▶ REQUIREMENTS:
Please pick out each line in the entries below that contains the word "Given" and copy those lines.

[Entries from a data collection]

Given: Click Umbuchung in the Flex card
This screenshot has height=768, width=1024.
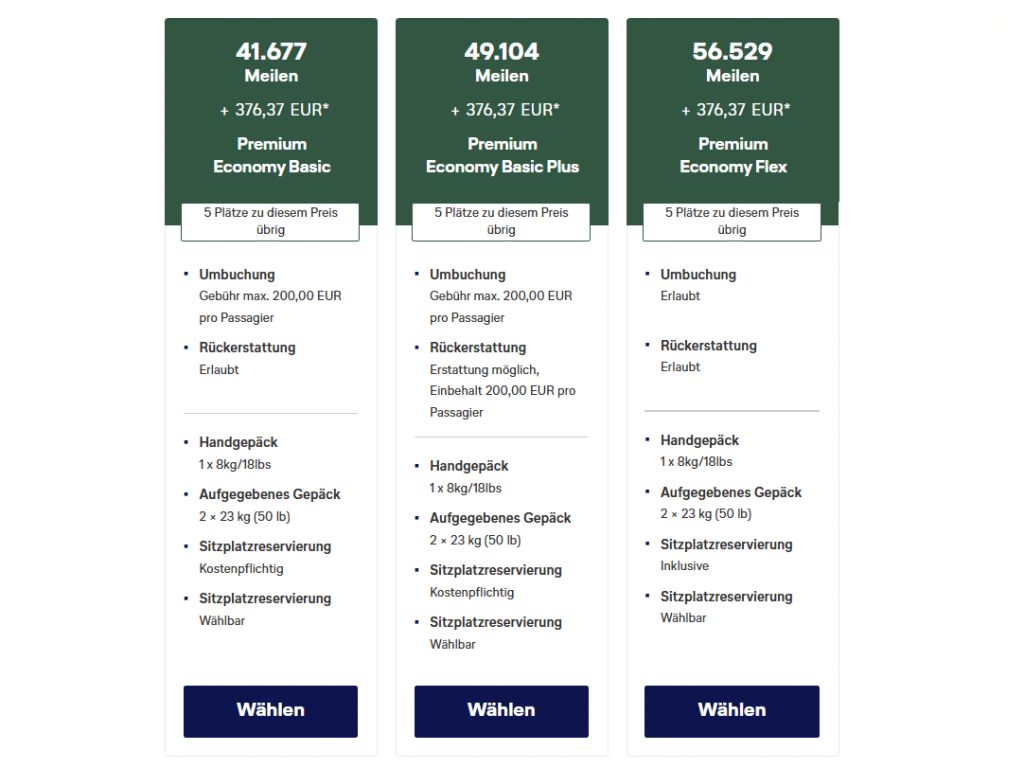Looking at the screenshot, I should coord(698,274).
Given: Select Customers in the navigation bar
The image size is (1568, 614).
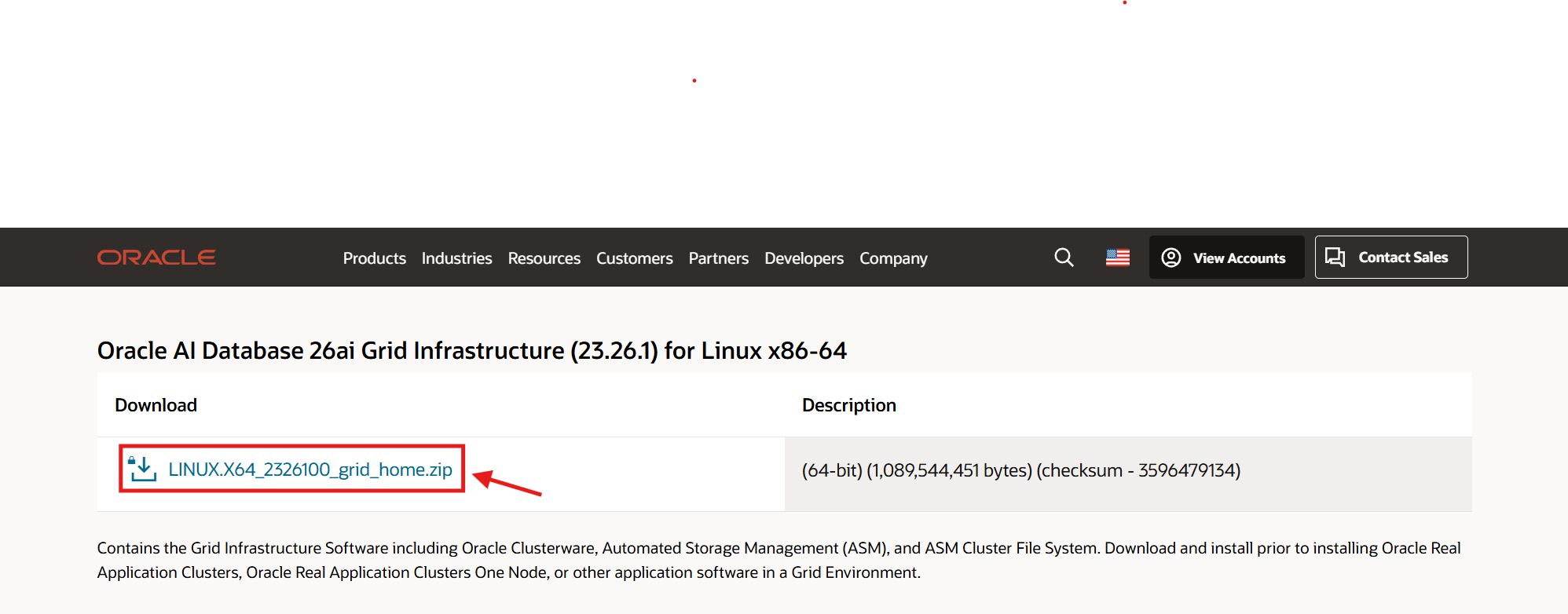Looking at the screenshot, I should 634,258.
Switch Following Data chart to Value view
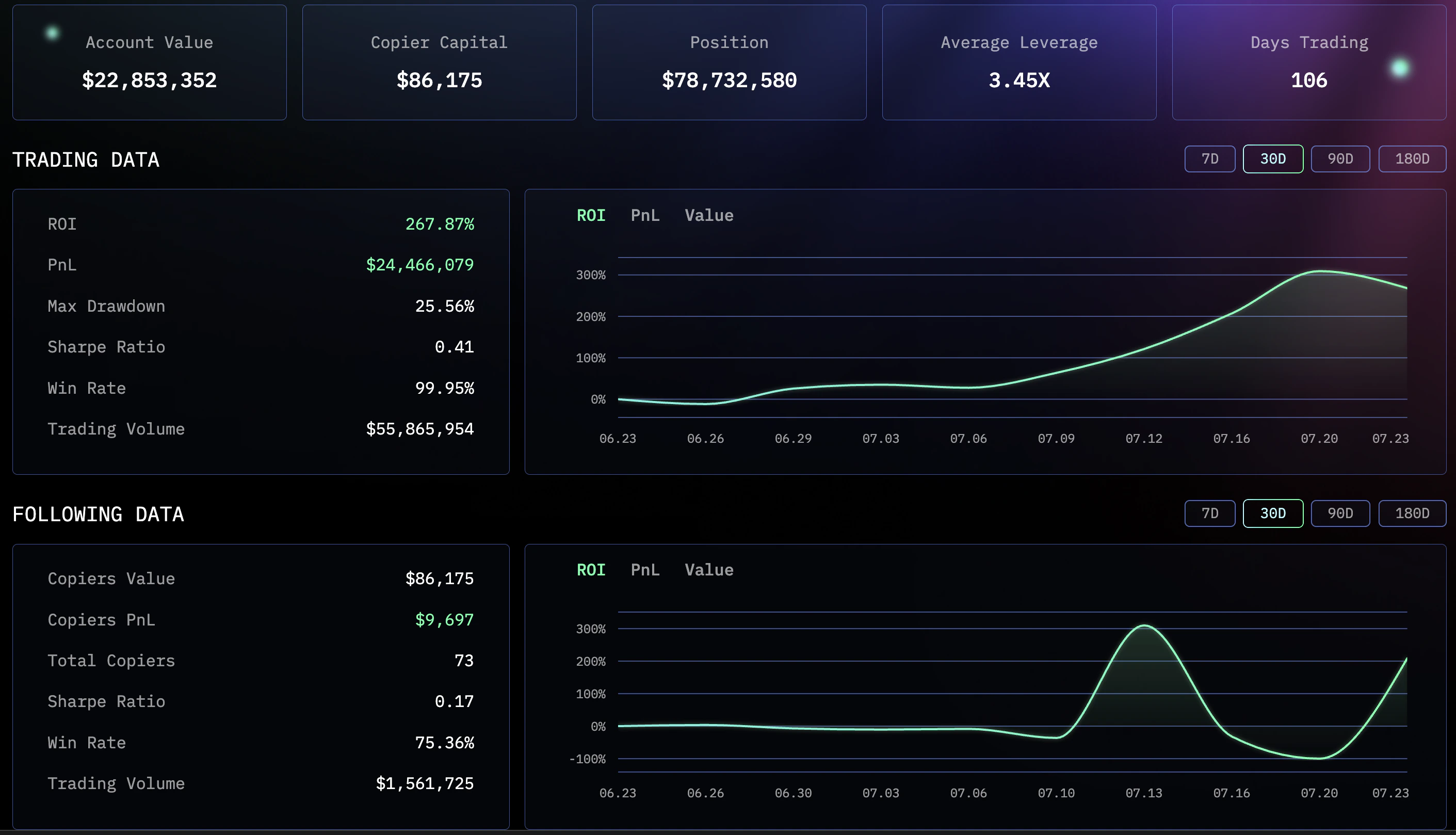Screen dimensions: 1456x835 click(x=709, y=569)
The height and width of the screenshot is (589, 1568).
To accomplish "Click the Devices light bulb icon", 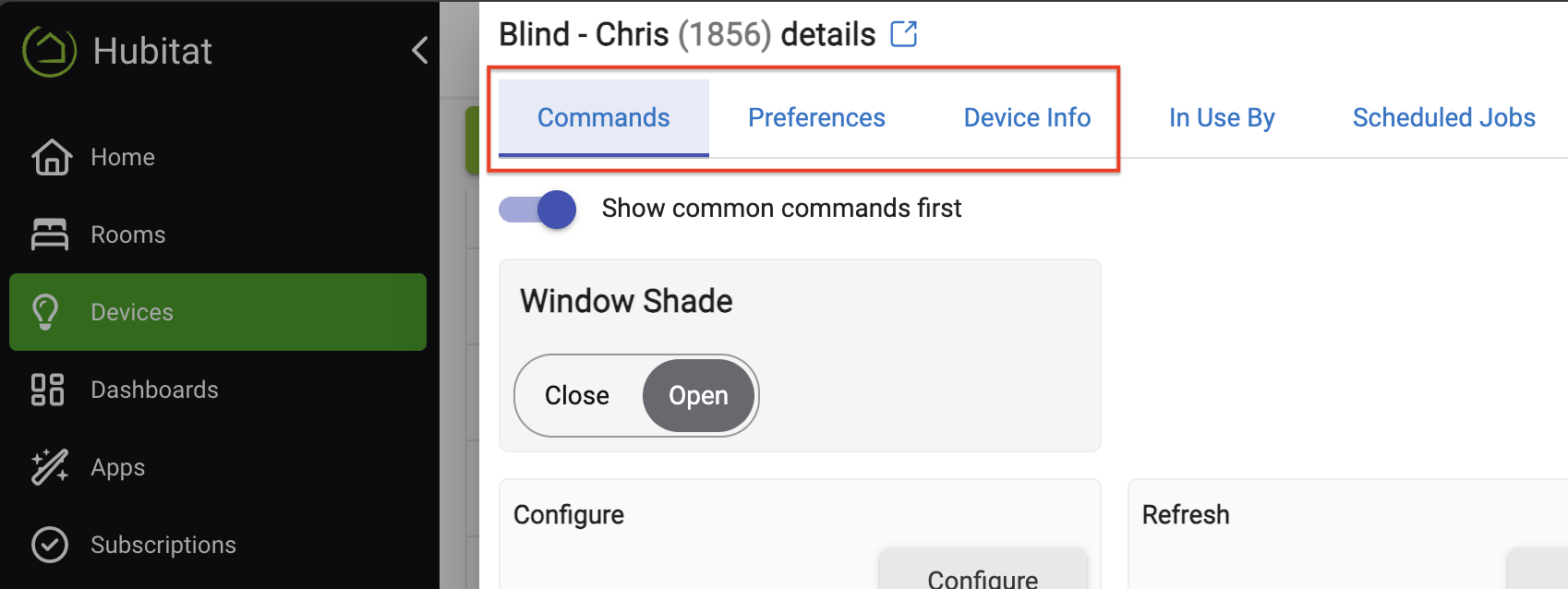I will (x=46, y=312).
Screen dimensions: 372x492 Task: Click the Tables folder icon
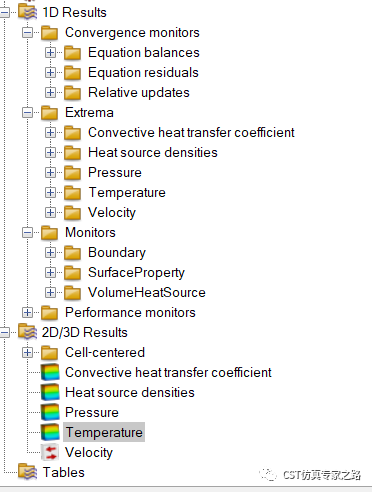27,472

▶ EXERCISE OUTPUT:
Given: Click Umbuchung in the Flex card
Given: Select Customers in the navigation bar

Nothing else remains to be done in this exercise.